WHAT THE EXERCISE ASKS — Copy exactly the lines of the records below, and only those lines, beginning with the line that contains "You are a computer-use" and ending with the line that contains "Task: Select the black shoe color thumbnail".
*** GIVEN DATA ***
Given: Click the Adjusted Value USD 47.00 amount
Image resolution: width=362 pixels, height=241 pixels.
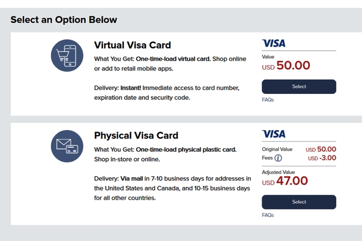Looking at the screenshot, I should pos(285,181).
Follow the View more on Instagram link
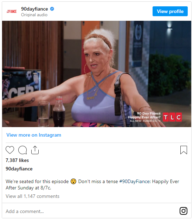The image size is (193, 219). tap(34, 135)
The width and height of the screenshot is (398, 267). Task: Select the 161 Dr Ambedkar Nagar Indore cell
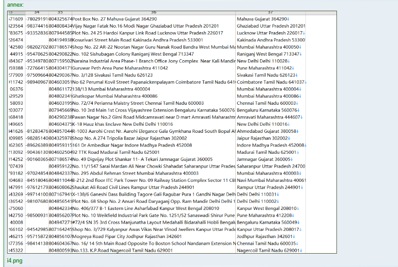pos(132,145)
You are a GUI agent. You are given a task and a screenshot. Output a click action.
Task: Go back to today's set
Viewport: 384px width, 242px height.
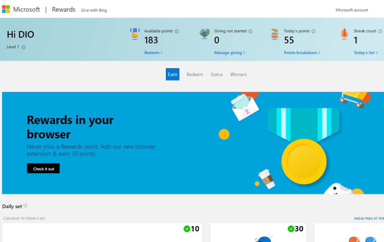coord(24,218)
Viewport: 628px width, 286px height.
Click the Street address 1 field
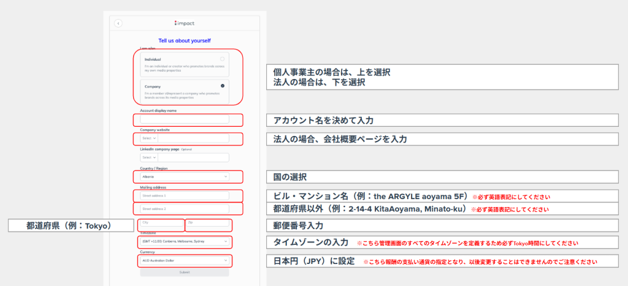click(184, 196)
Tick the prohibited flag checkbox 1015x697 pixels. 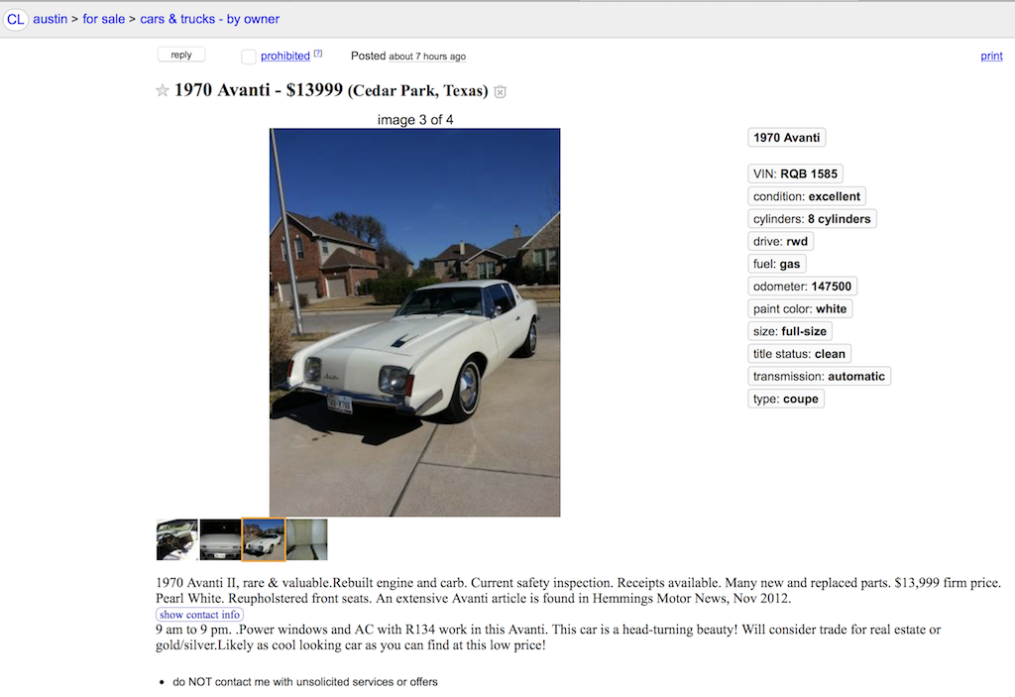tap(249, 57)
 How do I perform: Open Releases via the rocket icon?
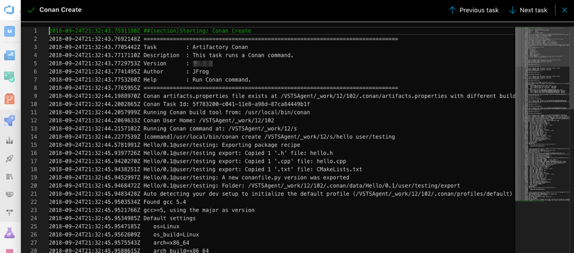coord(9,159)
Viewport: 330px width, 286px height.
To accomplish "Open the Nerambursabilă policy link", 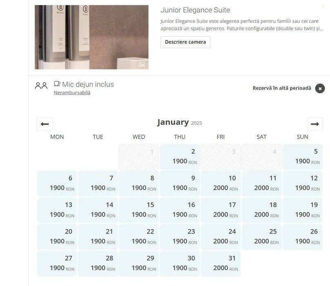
*** End of GIVEN DATA ***
*** GIVEN DATA ***
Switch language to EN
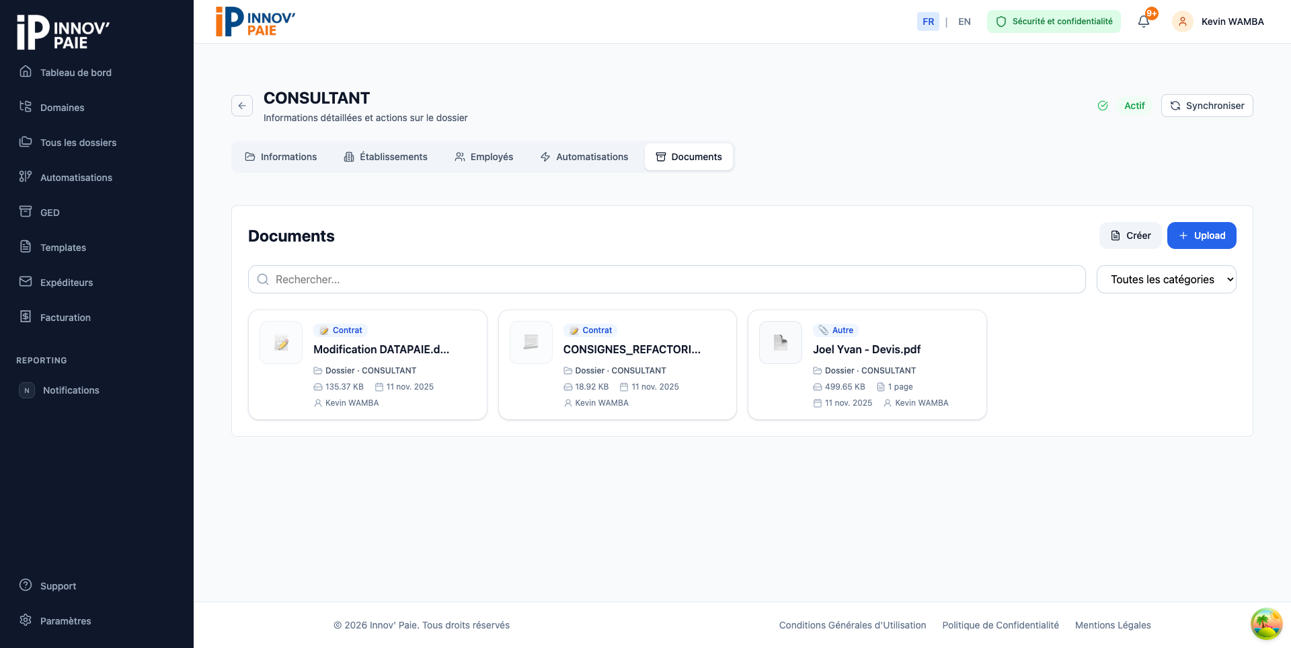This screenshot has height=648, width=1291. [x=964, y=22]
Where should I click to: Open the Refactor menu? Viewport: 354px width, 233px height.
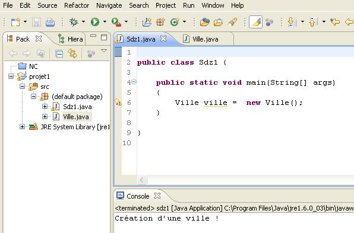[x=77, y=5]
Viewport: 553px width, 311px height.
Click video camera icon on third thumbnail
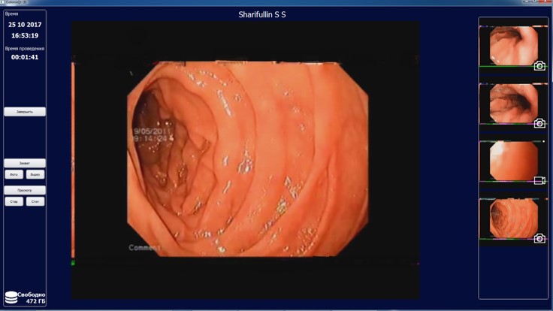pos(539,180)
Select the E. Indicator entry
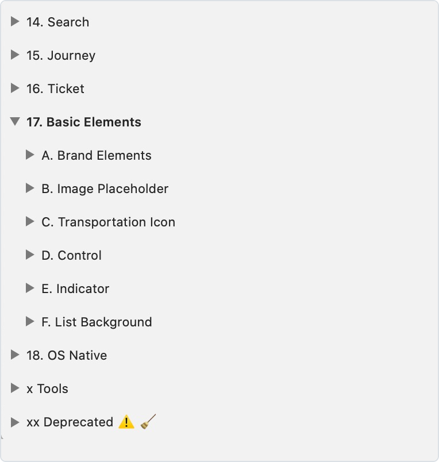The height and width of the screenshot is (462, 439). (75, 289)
*** End of GIVEN DATA ***
*** GIVEN DATA ***
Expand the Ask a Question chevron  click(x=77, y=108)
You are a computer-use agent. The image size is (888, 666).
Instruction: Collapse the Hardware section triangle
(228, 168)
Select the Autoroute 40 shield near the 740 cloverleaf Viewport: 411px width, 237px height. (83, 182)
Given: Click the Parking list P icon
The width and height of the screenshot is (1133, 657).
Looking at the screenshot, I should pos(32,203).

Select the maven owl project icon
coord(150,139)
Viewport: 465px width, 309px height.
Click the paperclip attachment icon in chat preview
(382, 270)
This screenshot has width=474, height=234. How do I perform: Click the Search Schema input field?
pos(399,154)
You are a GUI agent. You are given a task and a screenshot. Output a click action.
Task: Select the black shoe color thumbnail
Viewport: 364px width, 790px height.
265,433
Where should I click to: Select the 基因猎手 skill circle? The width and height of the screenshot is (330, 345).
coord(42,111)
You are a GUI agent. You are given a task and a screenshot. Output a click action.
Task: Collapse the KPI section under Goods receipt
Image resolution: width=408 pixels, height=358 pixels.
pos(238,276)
*** End of GIVEN DATA ***
SOLUTION TO THE EXERCISE —
You are a computer-use agent. The image size is (888, 666).
Instruction: Collapse the Hardware section triangle
(228, 168)
Select the Autoroute 40 shield near the 740 cloverleaf Viewport: 411px width, 237px height. (83, 182)
Given: Click the Parking list P icon
The width and height of the screenshot is (1133, 657).
Looking at the screenshot, I should pos(32,203).

Select the maven owl project icon
coord(150,139)
Viewport: 465px width, 309px height.
Click the paperclip attachment icon in chat preview
(382, 270)
This screenshot has width=474, height=234. How do I perform: Click the Search Schema input field?
pos(399,154)
You are a GUI agent. You are given a task and a screenshot. Output a click action.
Task: Select the black shoe color thumbnail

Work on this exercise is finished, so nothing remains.